**Given problem 1**
Reproduce the part of the blog post on inequality starting at "This piece by" and ending at "the news item.", word for word.

Sunday, March 24, 2013

Inequality

This piece by Jospeh E. Stiglitz is interesting and touches on some points that Tommi Uschanov has raised before about what people in the United States think about inequality (see also this video, which was all over Facebook recently). The stuff about Singapore put me off a little, since I don't think of Singapore as being the most democratic or free place in the world, but it gets onto Scandinavia towards the end and reads less like a puff piece for one government's policies.

4 comments:

  1. In the news this week, the latest results of survey research from Britain: British public wrong about nearly everything, survey shows. You will note that the direction in which it is wrong is impressively (read deplorably) consistent, so much so that it doesn't have to be pointed out separately in the news item.

**Given information**

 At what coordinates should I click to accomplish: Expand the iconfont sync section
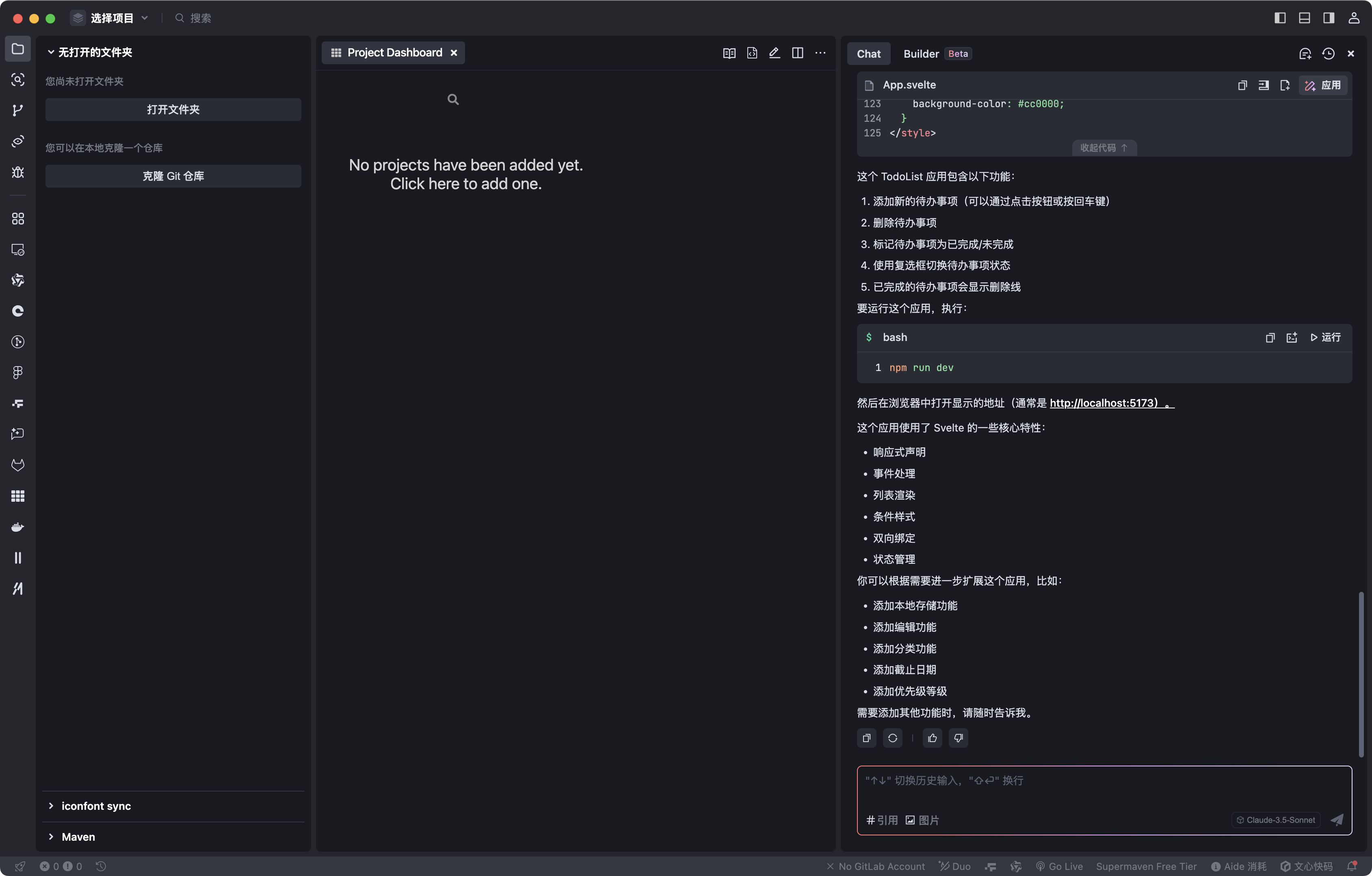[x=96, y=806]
--
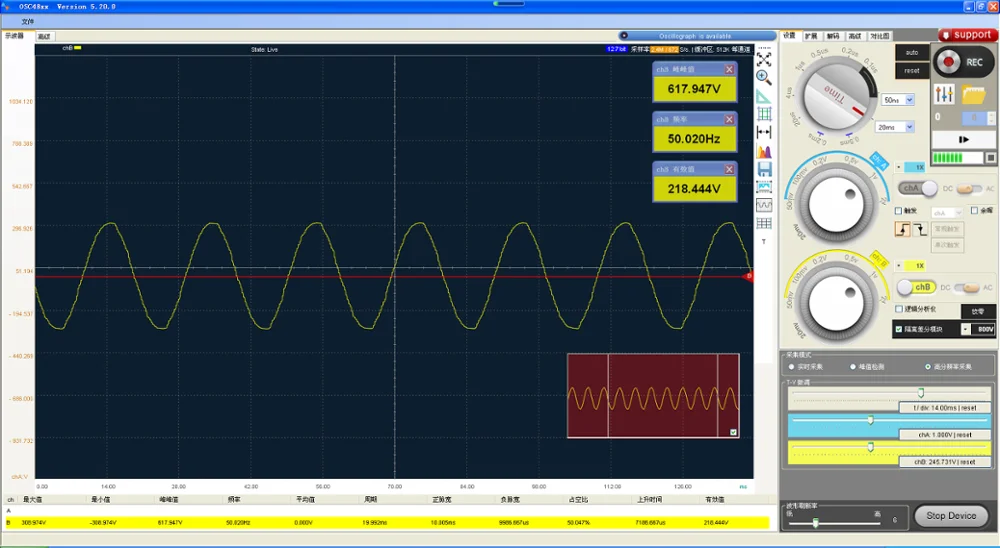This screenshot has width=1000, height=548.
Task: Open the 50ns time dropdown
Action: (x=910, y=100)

**Given problem 2**
Convert the rows starting at the line containing "This screenshot has width=1000, height=548." and ending at the line containing "Action: (x=910, y=100)" into a numbered list, skipping any blank lines and omitting the pictures.

**Expected output 1**
This piece by Jospeh E. Stiglitz is interesting and touches on some points that Tommi Uschanov has raised before about what people in the United States think about inequality (see also this video, which was all over Facebook recently). The stuff about Singapore put me off a little, since I don't think of Singapore as being the most democratic or free place in the world, but it gets onto Scandinavia towards the end and reads less like a puff piece for one government's policies.

4 comments:

  1. In the news this week, the latest results of survey research from Britain: British public wrong about nearly everything, survey shows. You will note that the direction in which it is wrong is impressively (read deplorably) consistent, so much so that it doesn't have to be pointed out separately in the news item.

**Expected output 2**
1. This screenshot has width=1000, height=548.
2. Task: Open the 50ns time dropdown
3. Action: (x=910, y=100)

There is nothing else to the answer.